It is so sad to see the quick dismantling of the foundation built in the too short Parcells era in Dallas. It has been well noted that perhaps Parcells lost something as a coach. We as fans were tired of ultra conservative style of play. But, there is no question that this organization has taken a giant step backwards in the wake of his departure.Jerry was stuck. After three straight 5-11 seasons, he did something that surprised a lot of people—he hired a coach with a very strong personality. Parcells became the de facto leader of the organization. Jerry, of course, retained the final say in the personnel department (which seemingly led to Parcells' early departure when Jerry forced TO on him), but for awhile, it seemed like Bill was leading them in the right direction. For a brief moment, it felt like we were once again building a winner.
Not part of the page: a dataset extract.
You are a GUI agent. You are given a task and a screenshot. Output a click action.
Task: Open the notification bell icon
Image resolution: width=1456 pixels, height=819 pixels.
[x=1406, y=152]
Then came the debacle in Seattle, followed by Parcells’ departure, followed by Jerry’s biggest blunder—hiring Wade Phillips.
Under Wade Phillips:
--the team has become soft
--Jerry seems to have no one to check his excesses
--Our once promising QB has regressed into a celebrity quarterback
--TO has become the leader of the locker room
This all adds up to the incredible disappointment we feel as fans. And it seems as if there is no end in sight. The window of opportunity created by the Parcells era is beginning to close, and the Cowboys have nothing to show for it other than a collection of overpaid, underachieving players. If we knew then what we know now, here’s how it should have happened: Jerry recognizing that Parcells was invaluable to his success, would have given him a prominent position in the front office with a say in all personnel decisions. The Jerry/Bill duo would have hired Sparano as the HC. Todd Bowles would have taken over as DC and Todd Haley would have been OC. TO would have to either buy in or get out. Romo would have stuck to the 10 commandments of quarterbacking and would now be progressing into one of the leagues better quarterbacks. Instead, Jerry happened. It is so hard to change as a person in this life. Often, we think we have left our demons in the past, and then they rear their ugly heads in the present. Jerry repeated the mistake he made with Johnson. In the mid nineties, he failed to realize what Jimmy meant to the organization, more tragically, he took Johnson’s success as his own. He did the same with Parcells—once again, he mistook Parcells’ success as his own and failed to realize how much Parcells meant to the organization. That, it seems, is Jerry’s demon—he has a desperate need to be seen as the guy in Dallas. When we as fans recognize that Jerry wants to win, it should come with a caveat. Jerry wants to win. But more than that, he wants to win his way. He does not want to be in anyone’s shadow. He wants the credit. It’s sad, really. This is why Jerry and TO are soulmates. Both want to win, but they are only happy if they are integral to their team’s success. Neither are happy with being role players. Both have to be the stars. Jerry sees so much of himself in TO. That’s why Jerry can’t quit TO.